- [DIRECTIONS] Repeat exactly the lines of the entries below from the one with "The width and height of the screenshot is (2576, 1348)." through the one with "You are a computer-use agent. Image resolution: width=1824", both ends included, and nothing else.

====== RECORDED DATA ======

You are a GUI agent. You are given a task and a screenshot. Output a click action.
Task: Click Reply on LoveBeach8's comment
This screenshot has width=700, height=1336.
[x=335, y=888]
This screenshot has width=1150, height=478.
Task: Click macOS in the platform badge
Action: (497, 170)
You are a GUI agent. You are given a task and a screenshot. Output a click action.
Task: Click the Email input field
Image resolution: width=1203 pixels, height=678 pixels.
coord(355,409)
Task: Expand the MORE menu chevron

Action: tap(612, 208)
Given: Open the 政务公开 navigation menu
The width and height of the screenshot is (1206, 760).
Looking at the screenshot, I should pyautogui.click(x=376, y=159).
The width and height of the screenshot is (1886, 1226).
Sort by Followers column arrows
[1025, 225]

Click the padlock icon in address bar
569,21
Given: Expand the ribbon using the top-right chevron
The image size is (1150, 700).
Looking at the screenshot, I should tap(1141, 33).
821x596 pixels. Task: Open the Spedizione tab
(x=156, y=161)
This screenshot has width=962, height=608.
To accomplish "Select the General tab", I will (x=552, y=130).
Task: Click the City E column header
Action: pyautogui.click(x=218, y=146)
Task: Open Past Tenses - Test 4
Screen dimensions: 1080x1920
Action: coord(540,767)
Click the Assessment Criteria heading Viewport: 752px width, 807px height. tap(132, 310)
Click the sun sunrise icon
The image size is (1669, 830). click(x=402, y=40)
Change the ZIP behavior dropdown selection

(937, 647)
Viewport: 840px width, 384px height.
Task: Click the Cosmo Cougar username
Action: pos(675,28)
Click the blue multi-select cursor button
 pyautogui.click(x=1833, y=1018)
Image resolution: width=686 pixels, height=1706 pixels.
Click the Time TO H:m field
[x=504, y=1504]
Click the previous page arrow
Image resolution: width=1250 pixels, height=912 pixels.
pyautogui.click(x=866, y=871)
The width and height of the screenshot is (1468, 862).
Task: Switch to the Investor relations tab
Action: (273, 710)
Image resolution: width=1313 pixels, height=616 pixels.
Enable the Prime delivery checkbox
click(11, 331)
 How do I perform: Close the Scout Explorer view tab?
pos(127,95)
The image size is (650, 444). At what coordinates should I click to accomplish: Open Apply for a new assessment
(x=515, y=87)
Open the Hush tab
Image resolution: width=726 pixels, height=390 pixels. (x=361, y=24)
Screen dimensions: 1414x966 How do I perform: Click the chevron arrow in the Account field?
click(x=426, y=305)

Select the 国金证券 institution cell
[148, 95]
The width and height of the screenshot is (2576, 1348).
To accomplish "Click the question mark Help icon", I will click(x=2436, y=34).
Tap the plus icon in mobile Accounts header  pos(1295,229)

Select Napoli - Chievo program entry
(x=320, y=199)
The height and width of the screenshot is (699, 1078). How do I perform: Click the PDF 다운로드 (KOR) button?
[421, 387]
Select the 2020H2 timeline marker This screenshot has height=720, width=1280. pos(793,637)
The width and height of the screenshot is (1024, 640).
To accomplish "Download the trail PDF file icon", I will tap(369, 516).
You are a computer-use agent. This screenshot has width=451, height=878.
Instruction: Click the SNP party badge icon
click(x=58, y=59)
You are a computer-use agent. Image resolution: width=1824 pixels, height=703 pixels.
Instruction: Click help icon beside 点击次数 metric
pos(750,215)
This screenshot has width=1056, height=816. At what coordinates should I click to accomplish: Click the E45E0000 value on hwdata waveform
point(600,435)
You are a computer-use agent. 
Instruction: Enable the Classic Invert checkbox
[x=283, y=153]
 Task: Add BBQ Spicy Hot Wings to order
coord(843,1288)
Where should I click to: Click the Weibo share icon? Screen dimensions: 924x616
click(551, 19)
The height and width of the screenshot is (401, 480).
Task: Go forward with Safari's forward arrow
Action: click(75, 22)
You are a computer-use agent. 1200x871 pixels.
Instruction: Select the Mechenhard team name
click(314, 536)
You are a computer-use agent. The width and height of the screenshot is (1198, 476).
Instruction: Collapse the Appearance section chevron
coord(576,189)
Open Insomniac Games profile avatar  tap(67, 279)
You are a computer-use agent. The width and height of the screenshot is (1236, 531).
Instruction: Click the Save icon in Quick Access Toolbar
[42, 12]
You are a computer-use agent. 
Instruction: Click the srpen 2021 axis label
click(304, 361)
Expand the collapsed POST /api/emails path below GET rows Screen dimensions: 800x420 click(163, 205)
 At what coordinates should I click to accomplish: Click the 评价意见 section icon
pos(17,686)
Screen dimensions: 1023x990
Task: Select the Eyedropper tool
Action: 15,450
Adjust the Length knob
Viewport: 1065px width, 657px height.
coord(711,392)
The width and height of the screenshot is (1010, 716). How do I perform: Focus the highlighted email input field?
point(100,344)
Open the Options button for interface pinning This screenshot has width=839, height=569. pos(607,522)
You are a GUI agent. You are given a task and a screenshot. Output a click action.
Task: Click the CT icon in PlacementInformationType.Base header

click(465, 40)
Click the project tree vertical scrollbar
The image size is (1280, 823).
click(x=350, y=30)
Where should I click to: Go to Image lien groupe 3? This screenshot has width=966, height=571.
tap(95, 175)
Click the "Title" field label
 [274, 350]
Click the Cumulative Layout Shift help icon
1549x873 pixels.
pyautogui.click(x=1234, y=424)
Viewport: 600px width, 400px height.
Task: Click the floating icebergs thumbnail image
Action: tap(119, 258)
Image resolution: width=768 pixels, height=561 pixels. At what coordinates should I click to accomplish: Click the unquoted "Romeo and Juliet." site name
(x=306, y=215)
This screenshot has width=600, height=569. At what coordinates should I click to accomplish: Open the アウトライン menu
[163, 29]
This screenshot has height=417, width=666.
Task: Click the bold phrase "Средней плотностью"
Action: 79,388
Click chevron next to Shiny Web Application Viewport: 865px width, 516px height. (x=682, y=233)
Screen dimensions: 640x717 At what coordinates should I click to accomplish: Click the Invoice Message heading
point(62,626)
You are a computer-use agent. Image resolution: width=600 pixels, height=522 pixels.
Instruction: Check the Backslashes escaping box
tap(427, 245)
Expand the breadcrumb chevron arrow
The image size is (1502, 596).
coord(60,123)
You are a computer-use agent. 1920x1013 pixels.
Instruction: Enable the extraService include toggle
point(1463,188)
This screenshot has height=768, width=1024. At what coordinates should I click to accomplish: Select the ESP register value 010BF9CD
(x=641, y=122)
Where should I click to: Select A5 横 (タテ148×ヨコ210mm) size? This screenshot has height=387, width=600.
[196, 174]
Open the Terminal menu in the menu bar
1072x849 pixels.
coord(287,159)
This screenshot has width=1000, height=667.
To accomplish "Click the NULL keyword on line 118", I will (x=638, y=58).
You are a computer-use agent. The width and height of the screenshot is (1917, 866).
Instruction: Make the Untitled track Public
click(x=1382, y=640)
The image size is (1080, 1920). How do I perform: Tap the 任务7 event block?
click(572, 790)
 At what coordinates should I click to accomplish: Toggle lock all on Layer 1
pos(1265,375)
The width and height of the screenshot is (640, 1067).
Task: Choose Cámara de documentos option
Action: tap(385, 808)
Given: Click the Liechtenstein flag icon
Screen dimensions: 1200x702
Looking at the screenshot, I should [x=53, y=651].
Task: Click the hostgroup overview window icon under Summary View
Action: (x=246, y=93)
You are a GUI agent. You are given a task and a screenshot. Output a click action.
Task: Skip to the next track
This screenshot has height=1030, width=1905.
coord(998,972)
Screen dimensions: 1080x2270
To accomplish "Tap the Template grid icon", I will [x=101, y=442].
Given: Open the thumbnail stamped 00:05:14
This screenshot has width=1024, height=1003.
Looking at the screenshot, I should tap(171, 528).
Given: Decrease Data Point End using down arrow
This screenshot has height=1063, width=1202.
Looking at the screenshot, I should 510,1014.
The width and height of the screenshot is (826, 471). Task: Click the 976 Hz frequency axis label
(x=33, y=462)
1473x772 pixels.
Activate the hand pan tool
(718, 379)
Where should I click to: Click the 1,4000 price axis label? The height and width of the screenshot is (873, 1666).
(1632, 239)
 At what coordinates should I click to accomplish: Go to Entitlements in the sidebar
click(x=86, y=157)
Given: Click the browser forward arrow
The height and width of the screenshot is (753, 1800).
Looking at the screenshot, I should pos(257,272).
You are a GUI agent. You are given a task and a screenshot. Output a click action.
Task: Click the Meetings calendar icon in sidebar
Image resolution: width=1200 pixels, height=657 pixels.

======

- [PROBLEM SOLUTION]
The width and height of the screenshot is (2576, 1348).
To accomplish "Click the question mark Help icon", I will click(x=2436, y=34).
Tap the plus icon in mobile Accounts header  pos(1295,229)

Select Napoli - Chievo program entry
(x=320, y=199)
The height and width of the screenshot is (699, 1078). How do I perform: Click the PDF 다운로드 (KOR) button?
[421, 387]
Select the 2020H2 timeline marker This screenshot has height=720, width=1280. pos(793,637)
The width and height of the screenshot is (1024, 640).
To accomplish "Download the trail PDF file icon", I will tap(369, 516).
You are a computer-use agent. This screenshot has width=451, height=878.
Instruction: Click the SNP party badge icon
click(x=58, y=59)
You are a computer-use agent. Image resolution: width=1824 pixels, height=703 pixels.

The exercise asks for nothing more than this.